Dr. Robert Scheidt, professor in the Marquette University and Medical College of Wisconsin Joint Department of Biomedical Engineering, has been named the next Rev. John P. Raynor, S.J. Endowed Chair, announced Kimo Ah Yun, acting president, provost and executive vice president for academic affairs. The Raynor Chair is awarded on a rotating three-year cycle to a tenured faculty member who exemplifies research excellence and scholarly leadership in pursuit of the university mission.
“Dr. Scheidt will bring to the Raynor Chair a personal record of research excellence and scholarly leadership of national and international stature,” Acting President and Provost Ah Yun said. “He will further develop and support interdisciplinary research for junior faculty, graduate students and undergraduate students in his department and several departments across campus. I look forward to seeing his plans to raise the profile of his colleagues and the university through research support and development come to fruition.”
The Raynor Chair receives a stipend of $20,000 and up to $30,000 in operating or equipment funds each year to support their research program. It is expected that part of the operating budget will be used to execute the recipient’s planned research leadership activities.
As Raynor Chair, Scheidt will work to help advance all three facets of the university’s strategic plan for 2031, Guided by Mission, Inspired to Change: Thriving Students, Healthy Campus, and Care for the World. His work will establish the following:
- The Raynor Research Roundtable for Early Faculty Development, a monthly peer review service for young faculty who may wish to receive feedback on the all-important first page of their research proposals.
- The NeuroEngineering and NeuroRehabilitation Research Center, a center with the vision to be a nationally recognized collaborative research center that advances innovations in neural and physical rehabilitation, with a focus on basic science research and clinical/translational applications.
- The Raynor Student Research Exchange, a summer student research exchange program with partners and colleagues at the University of Genoa’s Department of BioEngineering.

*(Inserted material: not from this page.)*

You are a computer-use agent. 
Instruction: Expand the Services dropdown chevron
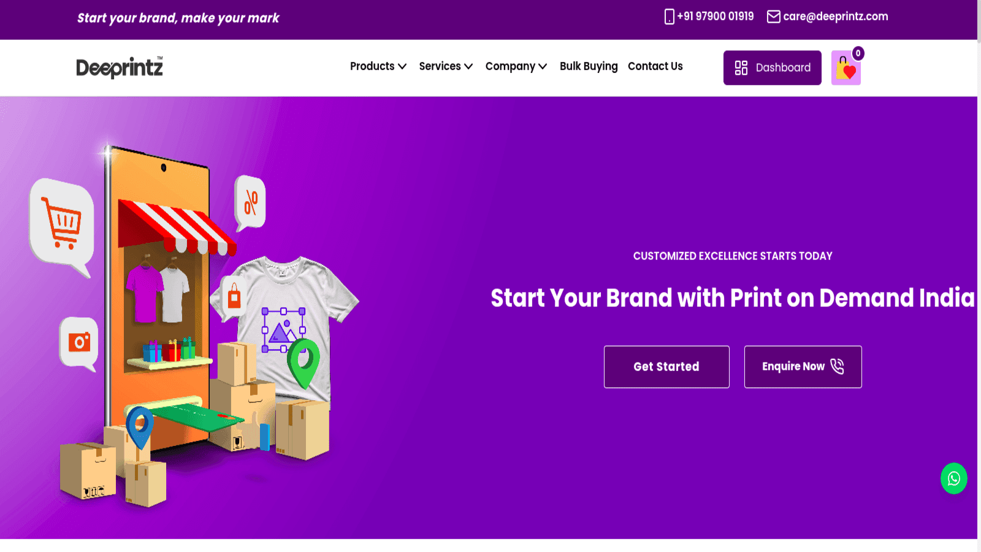coord(468,66)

- An effort to host the National Science Foundation’s Disability and Rehabilitation Engineering Workshop at Marquette in the coming years to focus a national spotlight on the university and support its strategic plan by enhancing cross-disciplinary opportunities that engage faculty and students in exciting, emerging research areas that serve the greater needs of our human community.
In his nomination letter for Scheidt, Dr. Frank Pintar, chair and Kern Professor of Biomedical Engineering, wrote: “Dr. Scheidt has maintained a high level of research productivity throughout his career at Marquette, as evidenced by his publication of more than 90 peer-reviewed journal and conference papers. His ongoing cross-disciplinary research activities have engaged and positively impacted Marquette faculty and students within and beyond the Opus College of Engineering. Dr. Scheidt’s plans for campus leadership are excellent and well aligned with the university’s mission and strategic plan.”
Scheidt joined the Marquette faculty and became the founding director of the Neuromotor Control Laboratory in 2000. His research seeks to advance understanding of how the brain uses sensory information to guide motor control and learning, to understand how motor control is impaired following neural injury (e.g., stroke, concussion), and to identify effective manipulations of sensory information for re-training movement in people with control deficits. Such knowledge is important to clinicians wishing to provide therapeutic interventions that optimize functional movement after neuromotor injury.
Scheidt succeeds Dr. Kristin Haglund, professor in the College of Nursing, as Raynor Chair. Haglund was appointed in 2021 as the first Raynor Chair since 2015 when the program was paused to allow its endowment to grow. Past Raynor Chairs include Dr. Andrew Williams, Opus College of Engineering; Dr. Madeline Wake, College of Nursing; Dr. William Cullinan, College of Health Sciences; Dr. Jack Winters, Opua College of Engineering; and Dr. Quentin Quade, Klingler College of Arts and Sciences.